Around 2050, or maybe even 2030, is when a technological Singularity, as it’s been termed, is expected to erupt. That, at any rate, is the considered opinion of a number of informed if unusually adventurous scientists. Professor Vinge called this project event “the technological Singularity,” something of a mouthful. I call it “the Spike”, an upward jab on the chart of change, a time of upheaval unprecedented in human history.”

I actually started this book at the Summary, which is called “Paths and Time-lines to the Spike”.

Here’s what some of the experts are predicting:

Birge Brenner Drexler Hall Smalley
Molecular Assembler (Minting) 2045 2025 2015 2010 2000
Nanocomputer 2040 2040 2017 2050 2010
Cell Repair 2002 2000 2015 2005 2000

Broderick presents the following scenarios:

A1 – No Spike, because the sky is falling.
A2 – No Spike, steady as she goes.

Three variations:
a) Nothing much ever changes ever again.
b) Things change slowly (haven’t they always?)
c) Increasing computer power will lead to near-human AI, then stall (similar to a speed-of-light limitation)

A4 – Thing to to hell, and if we don’t die, we’ll wish we had.

B1 – Increasing computer power will lead to human-scale AI, and then swifly self-bootstrap to incomprehensible superintelligence

B2 – Increasing computer power will lead to direct augmentation of human intelligence and other abilities

B3 – Increasing computer power and advances in neuroscience will lead to rapid uploading of human minds.

B4 – Increasing connectivity of the Internet will allow individuals or small groups to amplify the effectiveness of their conjoined intelligence, leading swiftly ot an emergent AI.

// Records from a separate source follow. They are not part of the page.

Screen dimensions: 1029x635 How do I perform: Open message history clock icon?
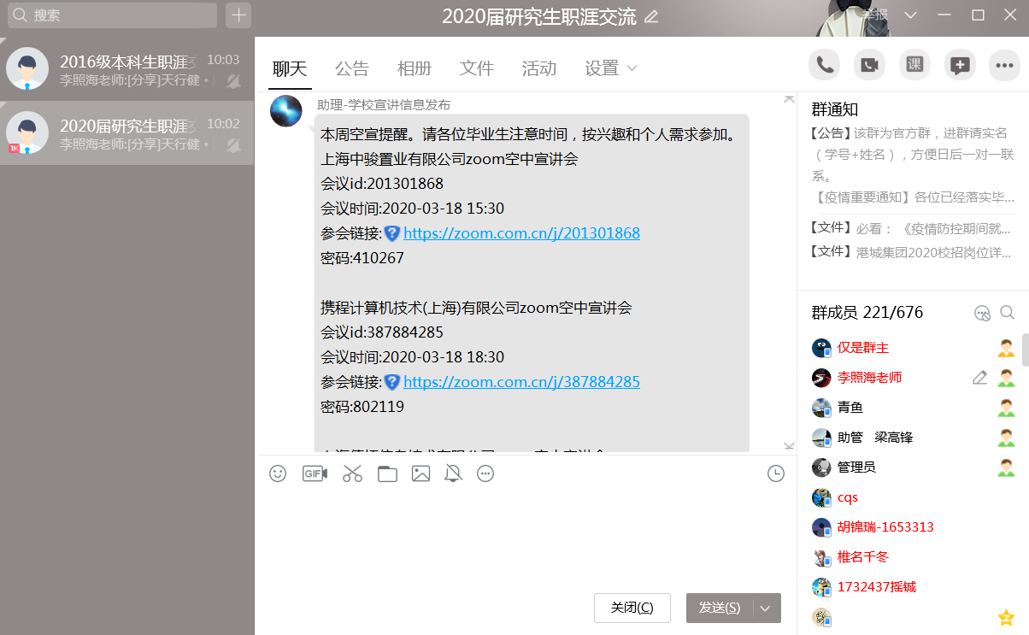coord(775,473)
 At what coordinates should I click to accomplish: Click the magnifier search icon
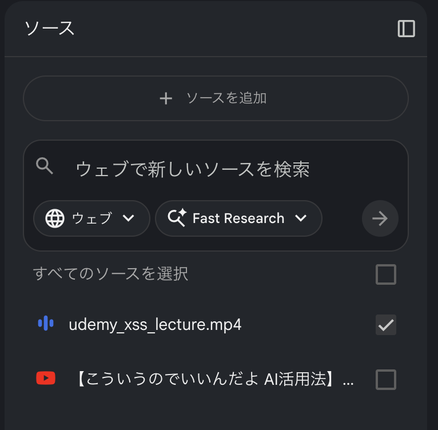[45, 166]
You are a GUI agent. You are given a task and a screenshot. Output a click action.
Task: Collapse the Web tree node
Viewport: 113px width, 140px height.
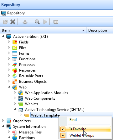point(9,87)
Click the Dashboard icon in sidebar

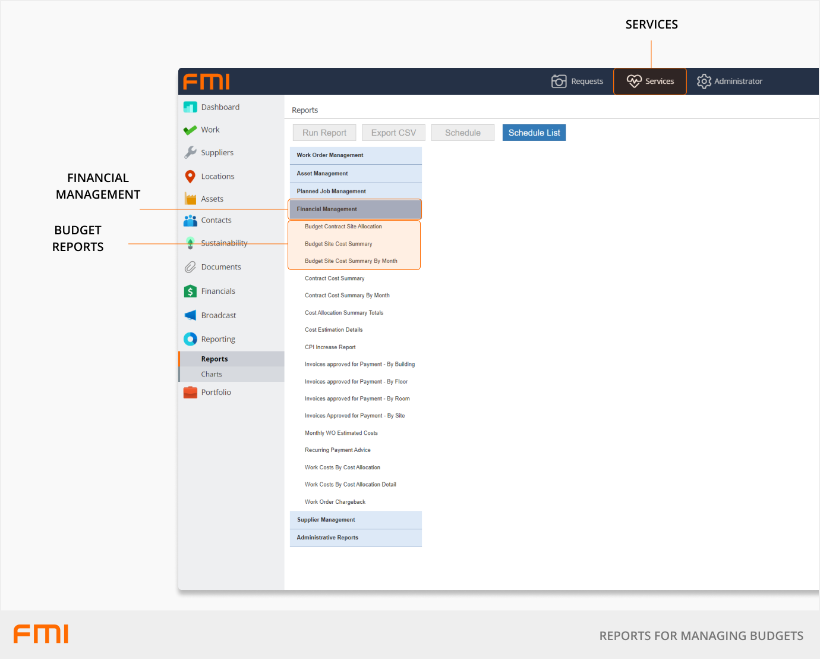pos(190,107)
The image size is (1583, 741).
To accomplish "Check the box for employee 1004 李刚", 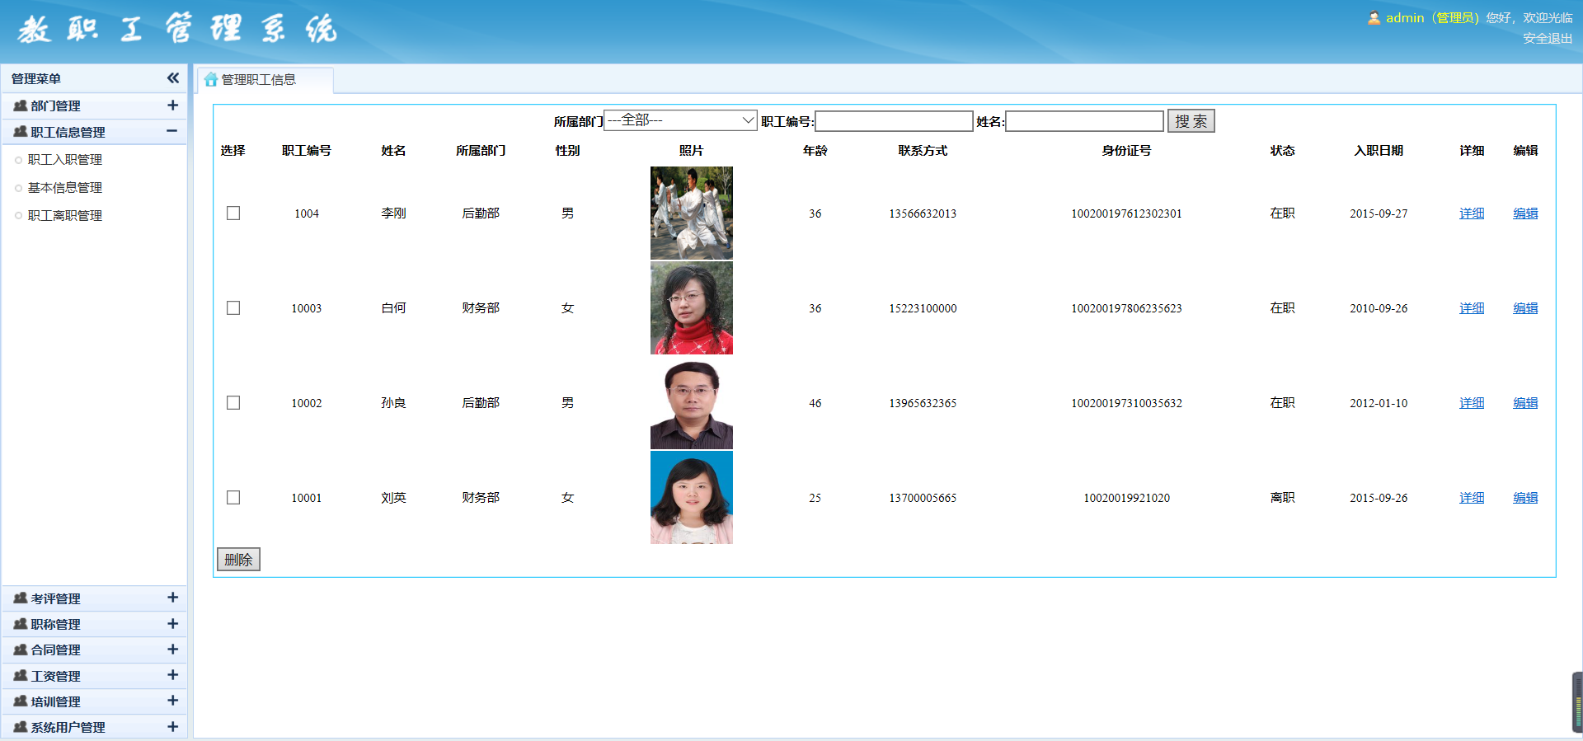I will pos(233,213).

B5 – Research and development of microelectromechanical systems (MEMS) and fullerene-based devicec will lead to industrial nanoassembly, and thence to “anything boxes”.

B6 – Research and development in genomics will lead to new “wet” biotechnology, lifespan extension, and ultimately to transhuman enhancements.

C – The Singularity happens when we go out and make it happen.

Buy the book to get the details.

Broderick focuses a lot on “minting”, or the process of “nanofacture” from the letters MNT – Molecular NanoTechnology. Eric Drexler is the forefront runner in the world of nanotechnology. Since 1978, he was referring to “minting” as the “Santa Claus Machines”, since they could build practially anything that don’t violate the laws of physics. “Minting in short is based on chunking: the process of making truly stupefying numbers of small identical components, readily described in a CAD computer program, and joining them together in ascending ranks of complicated modules.”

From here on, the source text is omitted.